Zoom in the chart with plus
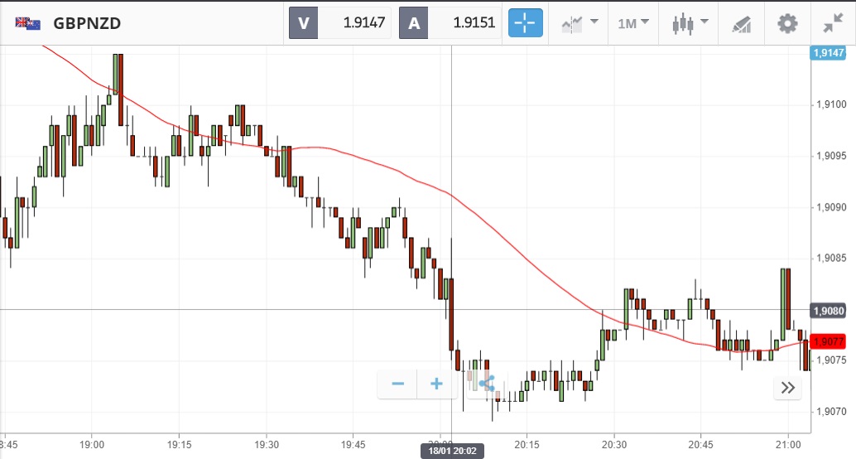856x459 pixels. (436, 384)
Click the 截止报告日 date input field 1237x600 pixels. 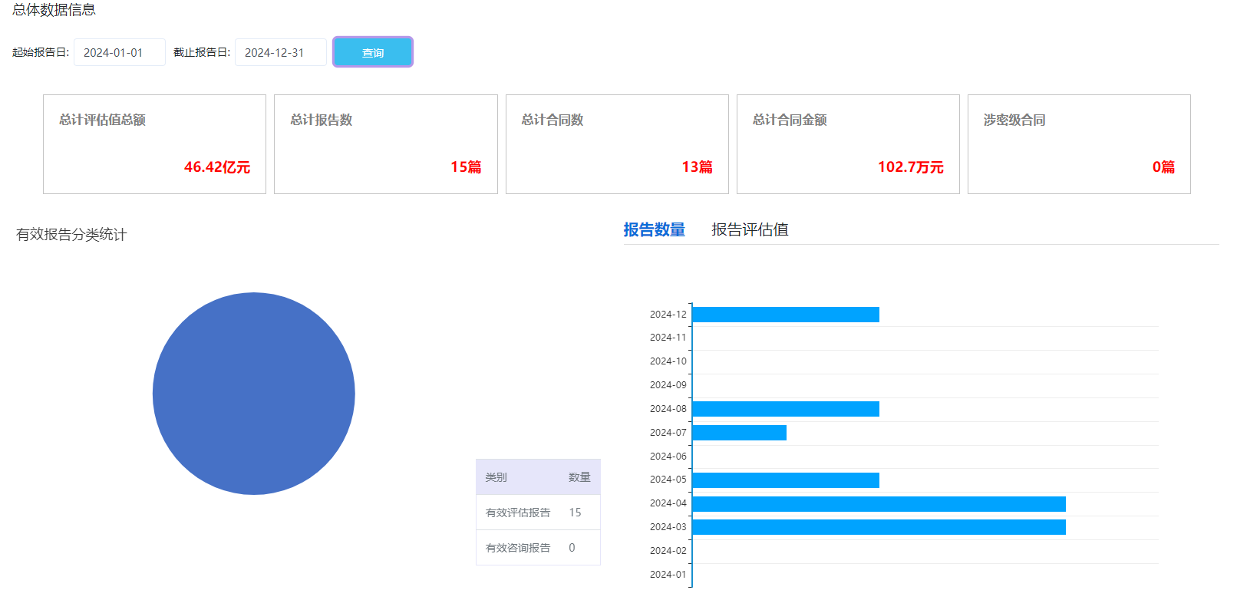tap(280, 52)
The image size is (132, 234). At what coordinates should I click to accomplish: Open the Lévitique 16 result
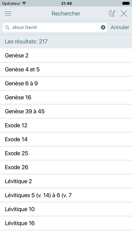pos(66,223)
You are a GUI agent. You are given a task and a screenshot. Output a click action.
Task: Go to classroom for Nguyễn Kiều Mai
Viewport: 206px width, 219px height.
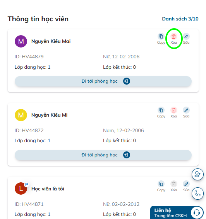pos(103,81)
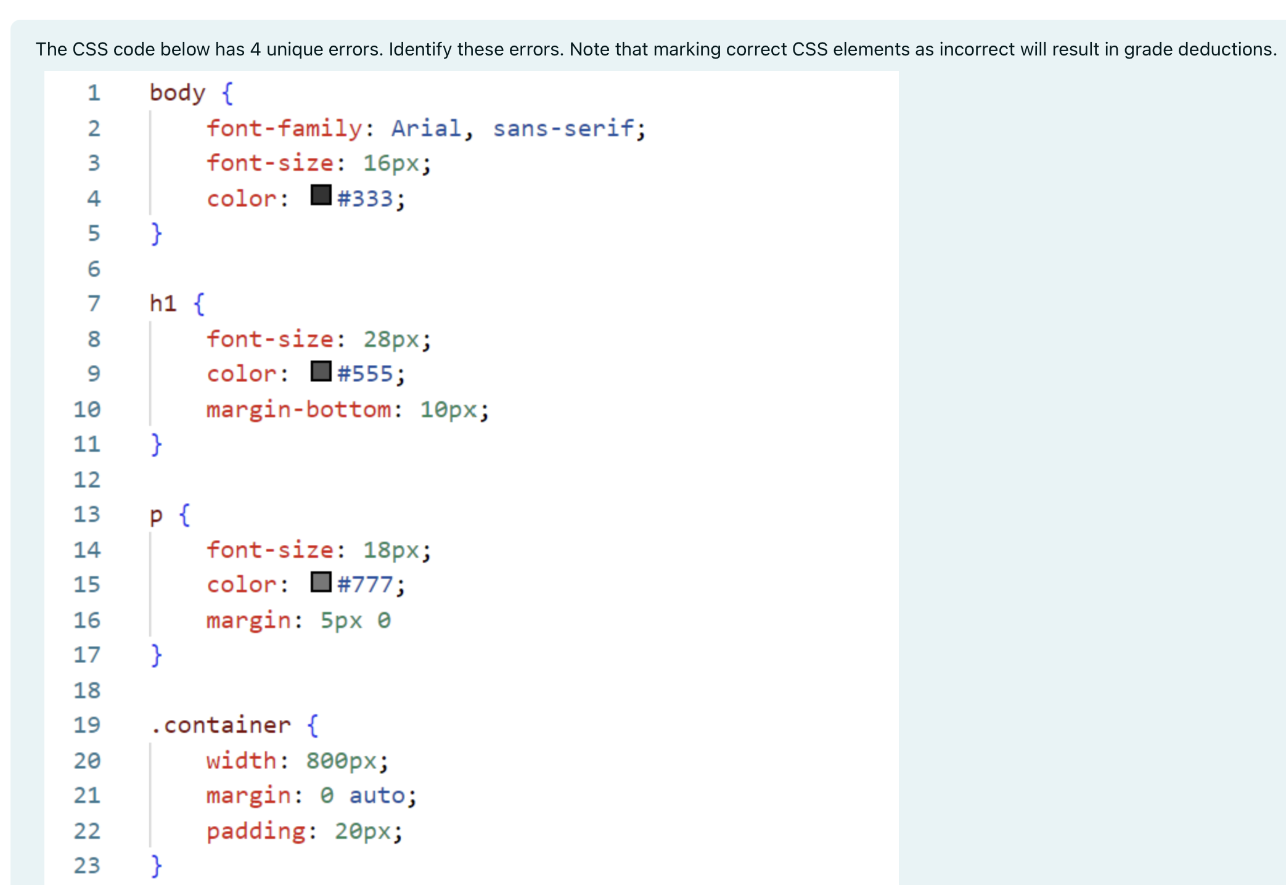This screenshot has height=885, width=1286.
Task: Click line number 19 in gutter
Action: click(87, 725)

○ ○ ○

- Instructions to follow
Copy out the lines verbatim, from the line with "You are a GUI" through the final line above, both included. Leave the pictures out of your copy.

- Solution for this problem
You are a GUI agent. You are given a task and a screenshot. Output a click action.
Task: Go to classroom for Nguyễn Kiều Mai
Viewport: 206px width, 219px height.
pos(103,81)
This screenshot has height=885, width=1286.
Task: Click line number 19 in gutter
Action: click(87, 725)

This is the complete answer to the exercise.